Her face fell, and I’m pretty sure her summer tan faded a bit.

  There are some fields behind Abby’s subdivision that lead down to a small creek, where we’ve spent hours splashing around and catching crawdads. It’s kind of our spot. Or one of them, anyway.

  We climbed over the rail fence and set off into the waist-high weeds and grass at the back of their property. I walked quietly for a minute before I started in.

  “The news isn’t, um . . . good.”

  Abby watched me while I grabbed a big stick out of the path and threw it to the side. “So, it’s cancer?”

  “Yeah.” I let out a slow breath. “It is. And it’s some rare kind or something. Of course.”

  “What kind is it?”

  “I don’t know.” We both hopped down a small embankment. “I don’t really want to know. At least not right this second. It’s a mugga-mugga epi-carny lacri-cancer or something. It’s super bad and aggressive, apparently. Whatever that means.”

  I heard Abby behind me and realized she’d stopped.

  “Oh, Ross.” I turned around, and she had watery eyes. “I’m sorry.” She put her arms around me in a big hug. I felt tears stinging my eyes and nose.

  I told her what I remembered about the specialist and all the horrifying eye stuff as we took off our socks and shoes and waded into the creek. Everything looked . . . different. I was looking at the world through post-cancer-diagnosis eyes.

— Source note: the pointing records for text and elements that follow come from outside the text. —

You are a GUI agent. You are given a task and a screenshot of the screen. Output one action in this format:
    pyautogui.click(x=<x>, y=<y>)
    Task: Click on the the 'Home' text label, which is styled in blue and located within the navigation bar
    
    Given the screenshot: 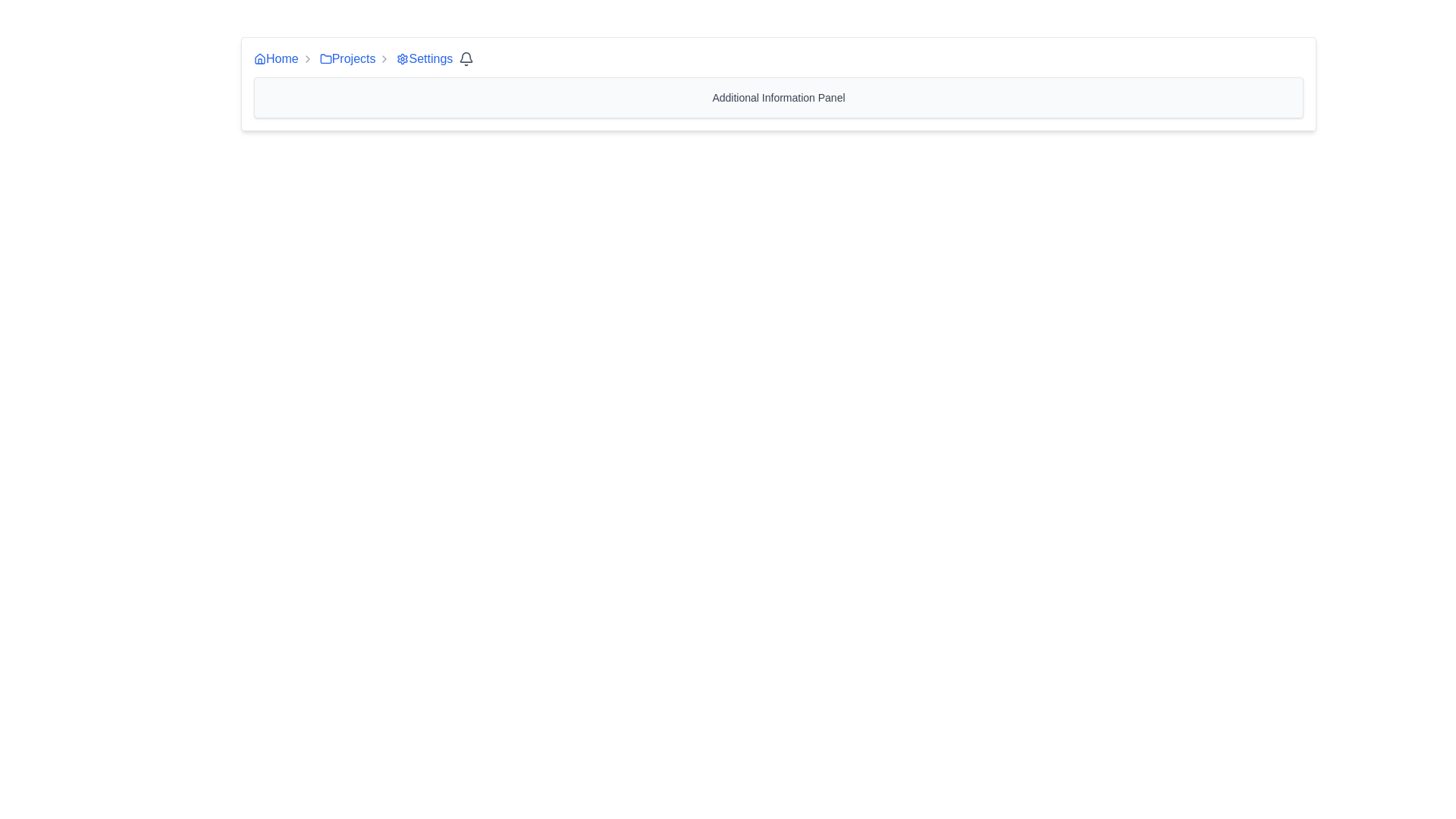 What is the action you would take?
    pyautogui.click(x=282, y=58)
    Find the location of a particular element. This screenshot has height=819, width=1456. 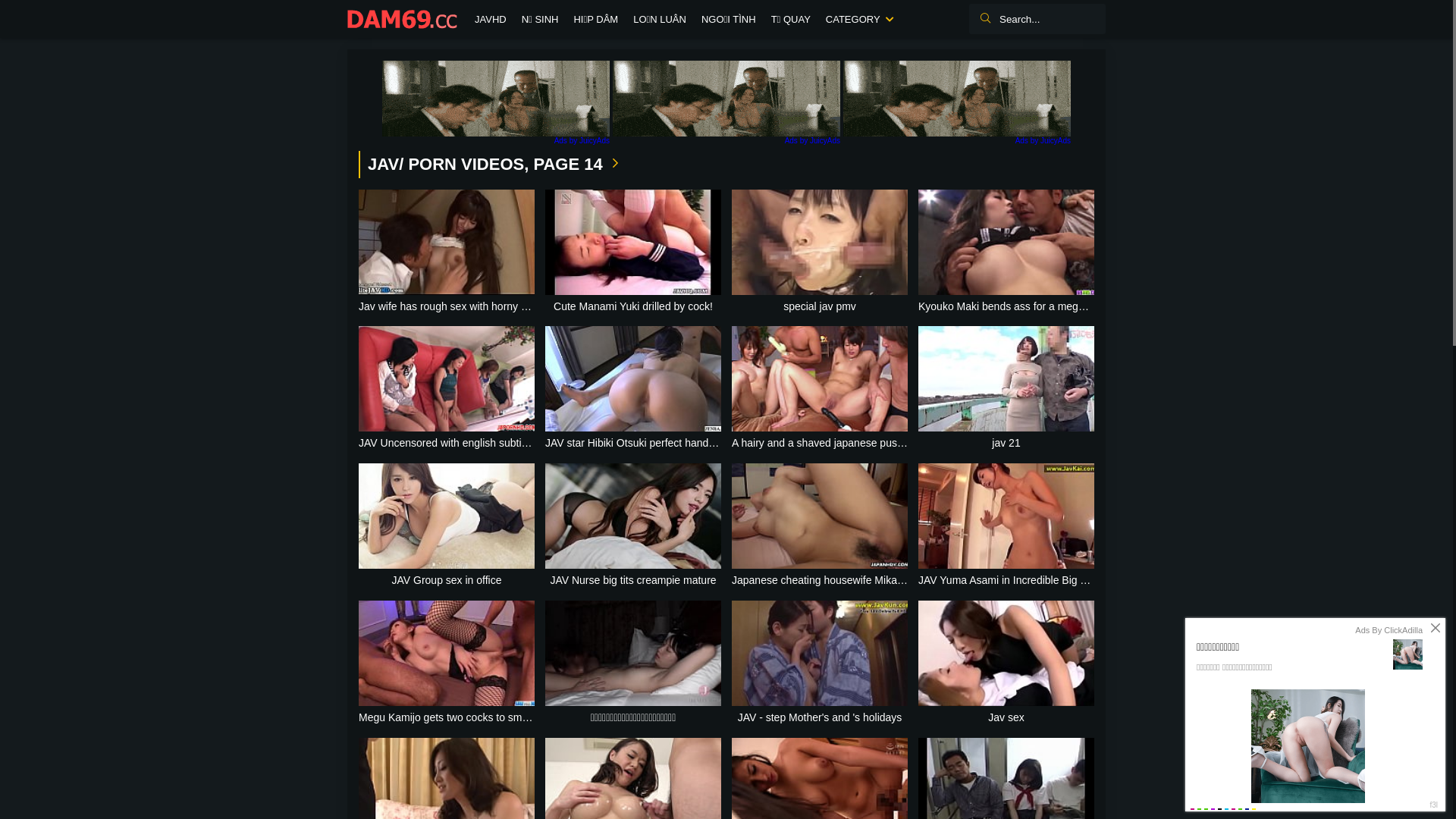

'JAVHD' is located at coordinates (466, 20).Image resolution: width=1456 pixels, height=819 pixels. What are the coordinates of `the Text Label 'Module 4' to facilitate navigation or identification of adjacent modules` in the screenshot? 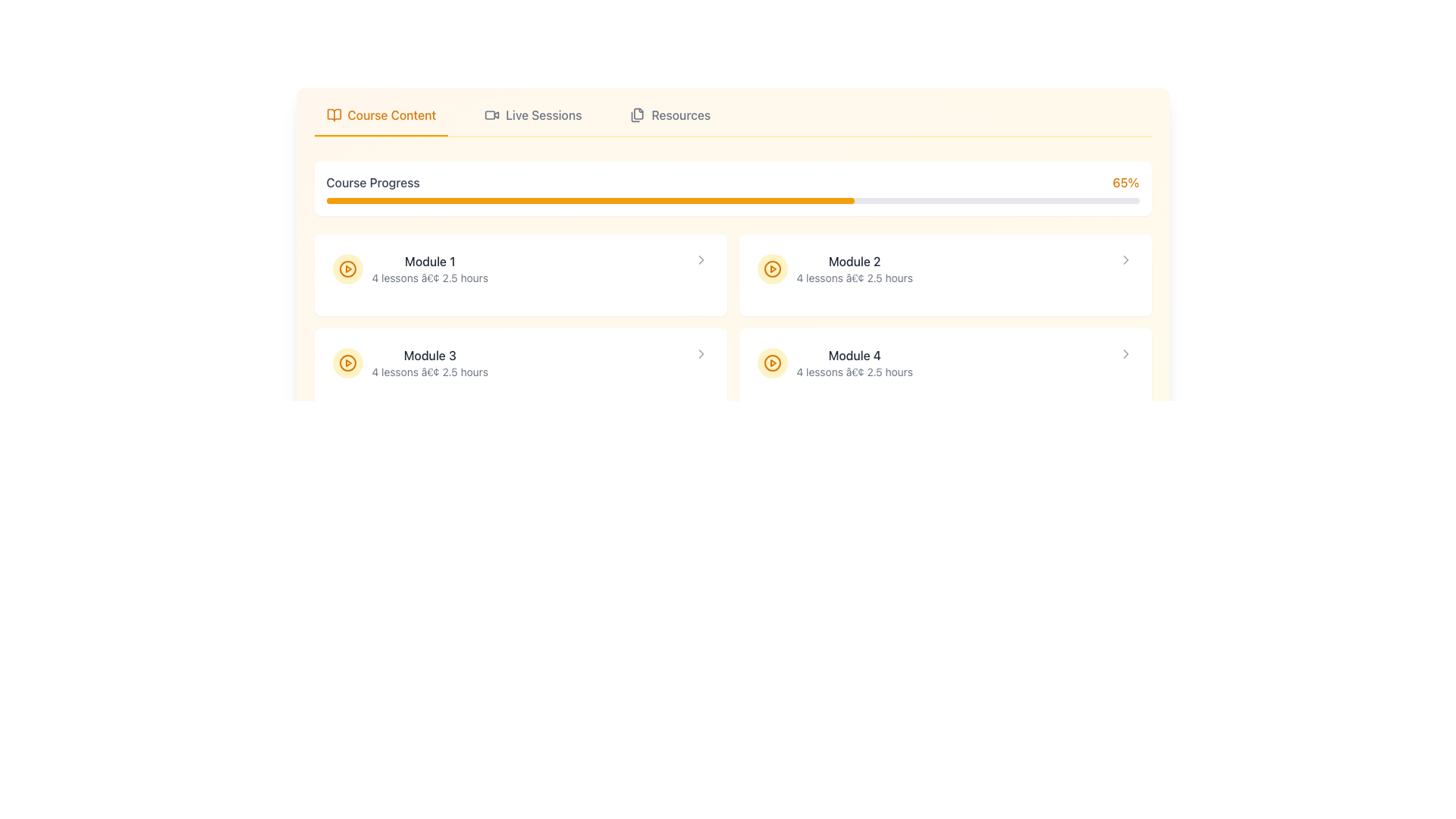 It's located at (855, 356).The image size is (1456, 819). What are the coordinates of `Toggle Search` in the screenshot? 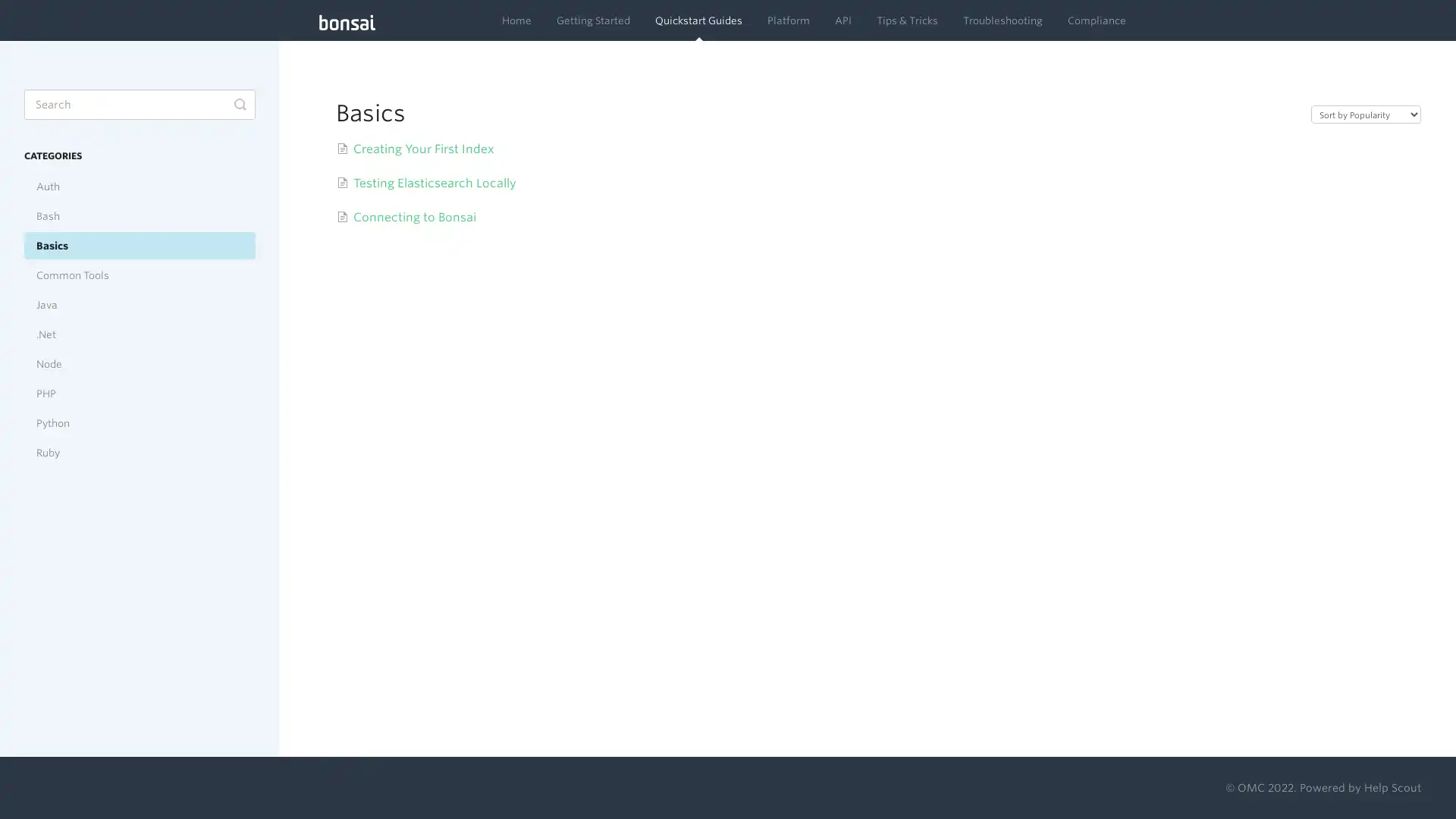 It's located at (239, 104).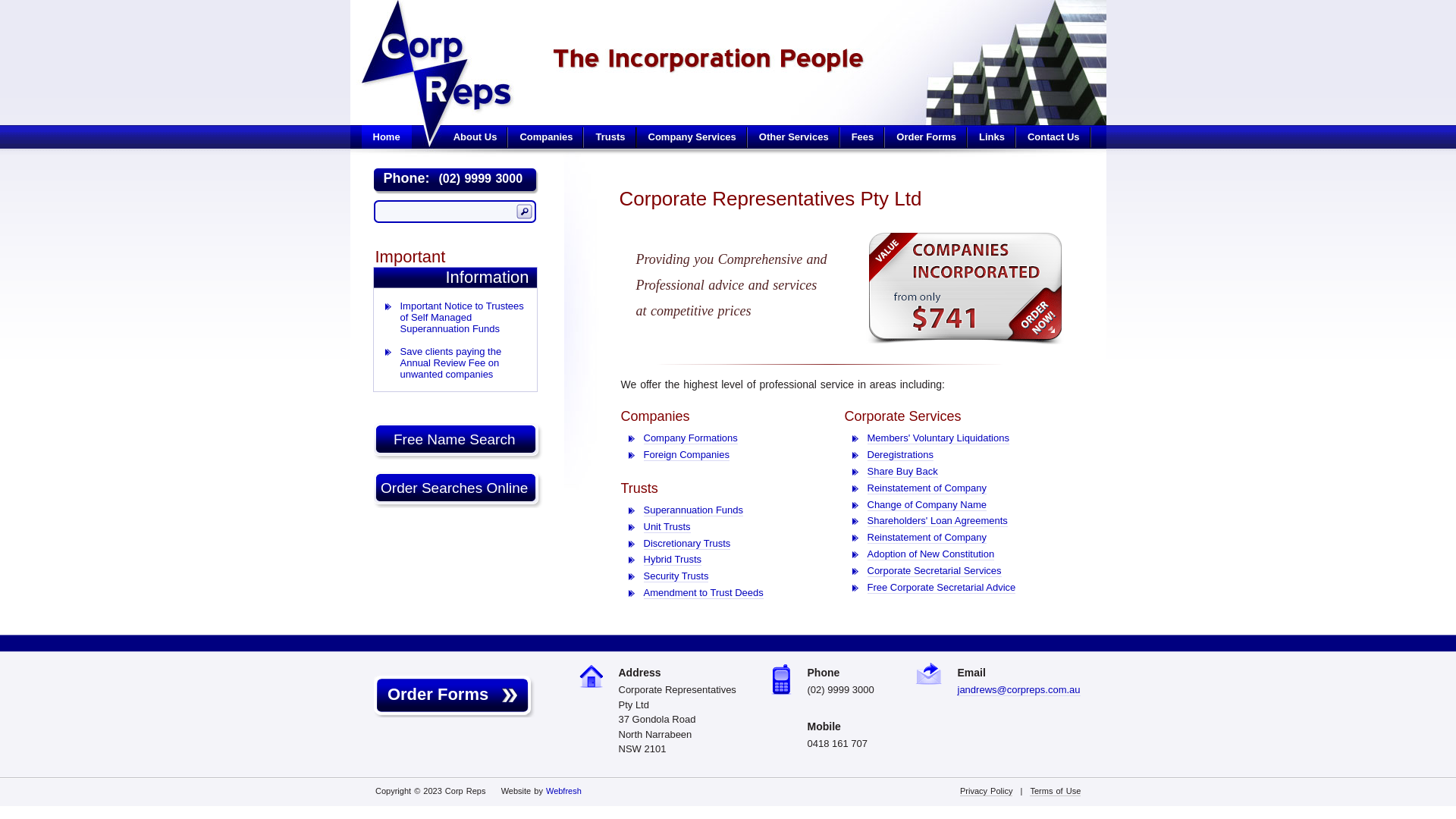 Image resolution: width=1456 pixels, height=819 pixels. What do you see at coordinates (523, 212) in the screenshot?
I see `'Search'` at bounding box center [523, 212].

  I wondered if this was the last time I’d be able to look around these woods.

  When I was finished, Abby sat on her rock and wrapped her arms around her knees. “Have you told Isaac yet?”

  I shook my head. “No. I’ll call him.”

  She closed her eyes for a few seconds. “So, are you . . .” Then she kind of ran out of gas, like she didn’t know what she wanted to say.

  I looked up at the trees above us.

  “Right?”

  We sat that way, quietly, for a while.

  I think Bad Day #2 was the longest I’ve ever heard Abby go without talking.

  7

  LASER BEAMS AND FRENCH FRIES

  Back in the present, my dad’s waiting behind the wheel when I come out of school. Time for my second treatment. It’s only a few minutes to the proton radiation center, but he’s been through McDonald’s to pick up Cokes and a couple orders of fries. “For sustenance,” he says, cramming a handful in his mouth.

  I straddle one of my dad’s big accordion files crammed full of legal papers in the footwell.

  He shifts the car into gear. “You ready for Day Two?”

  I pick out a single fry. “Do I have a choice?”

  “No. No, I guess you don’t.” He washes the wad of fries down with a sip of Coke. “You okay?”

  I think about that for a minute, watching some guy rake bright orange leaves out of his yard.

  “I think so. I mean, I guess so?” I look over at him, and he still looks tired. “Are you okay?”

  He looks over, surprised. “Me? Yeah. Just busy. Why?”

  I give a quick shrug. “I dunno.” A big gust of wind comes along and sends half of the guy’s neatly raked pile of leaves flying. “You’ve been through it before. I mean, I’m sure it was awful—with Mom. It had to be. And now it’s happening again. I feel . . . guilty.”

  My dad is facing forward, but I see a look flash across his face that’s almost angry. “Ross . . . no. I don’t ever want you to feel that way. Don’t even think that. You didn’t ask for this.”

  I lean my head back. “I know. It just doesn’t seem fair.”

  He turns a corner a little wide, distracted. “Oh, it’s not.” He gives me a funny smile. “But who ever said life is fair?”

  I take a long drink.

  “Nobody, I guess.”

  “Ya got that right.” He drives for a few moments in silence. “You and I are in it now. Together. Our job is just to roll with the punches.”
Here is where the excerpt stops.